● YOUR INSTRUCTIONS
Starting with the line that holds "Instruction: Click the", reproduce each line through the last one of the data, exactly as written. Pictures are not copied.

[MATERIALS PROVIDED Boundary: Start]

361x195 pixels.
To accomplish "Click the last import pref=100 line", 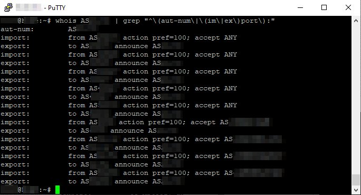I will click(x=142, y=173).
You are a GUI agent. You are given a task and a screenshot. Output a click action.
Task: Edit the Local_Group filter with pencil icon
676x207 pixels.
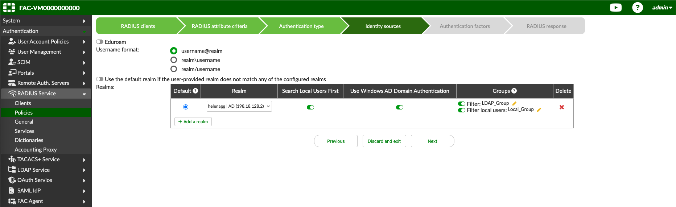click(539, 110)
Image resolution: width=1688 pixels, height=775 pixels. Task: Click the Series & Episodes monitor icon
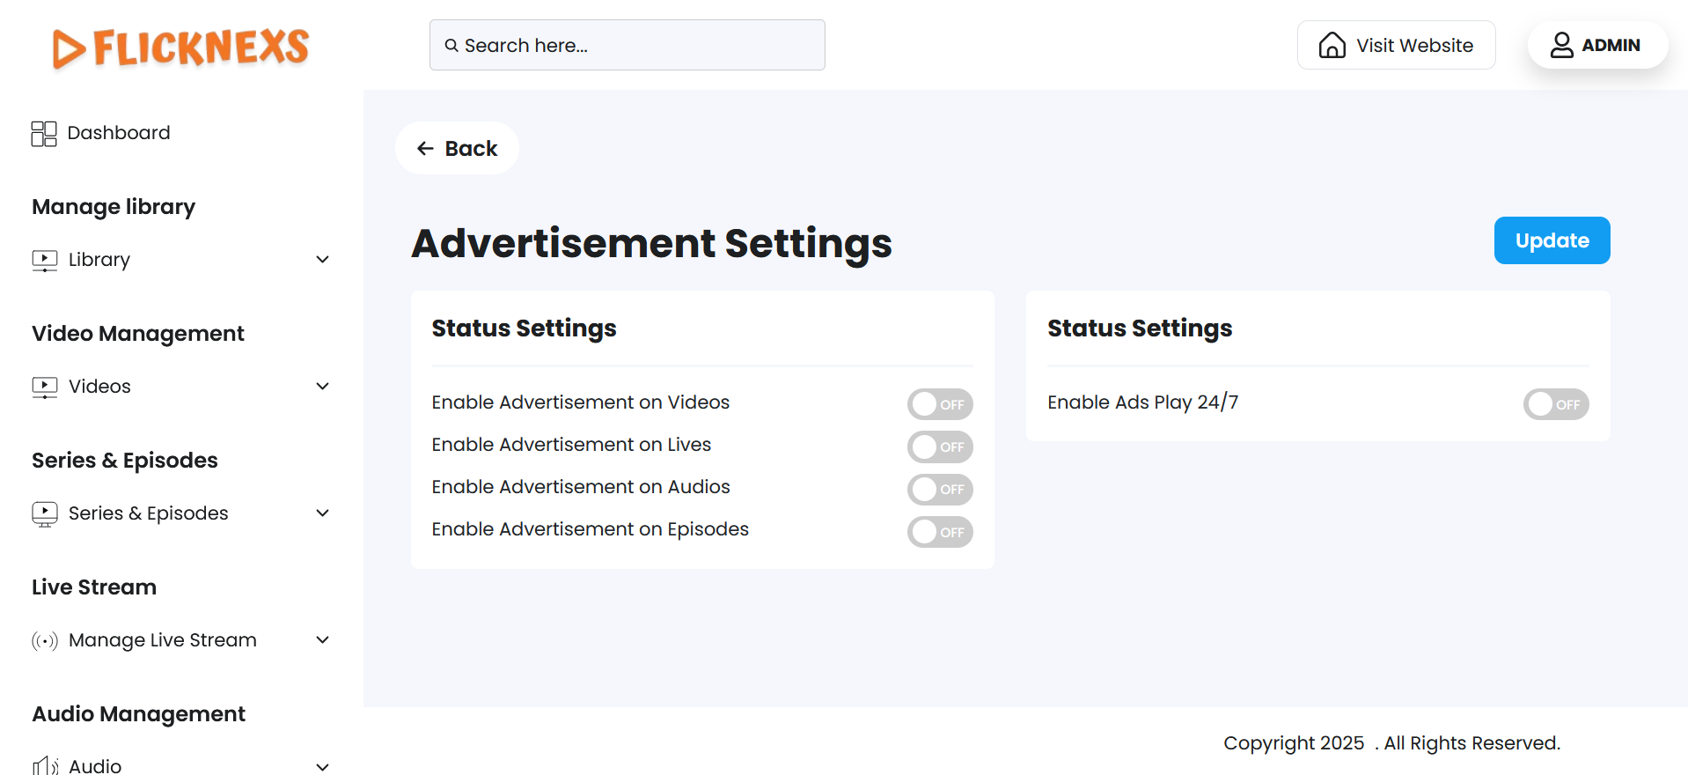45,513
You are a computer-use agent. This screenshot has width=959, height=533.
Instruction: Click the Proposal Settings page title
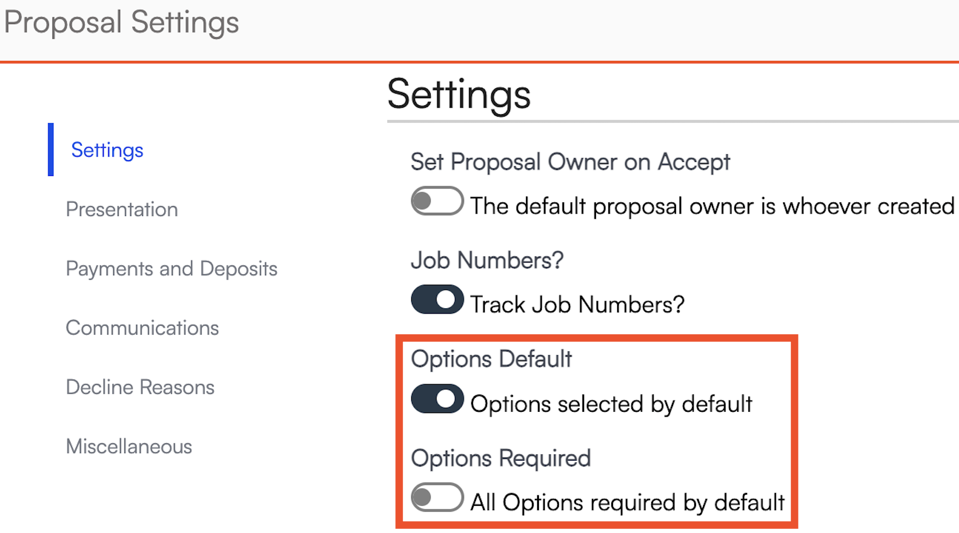coord(121,22)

[MATERIALS PROVIDED Boundary: End]

● RESPONSE TO THIS EXERCISE
Instruction: Click the Proposal Settings page title
coord(121,22)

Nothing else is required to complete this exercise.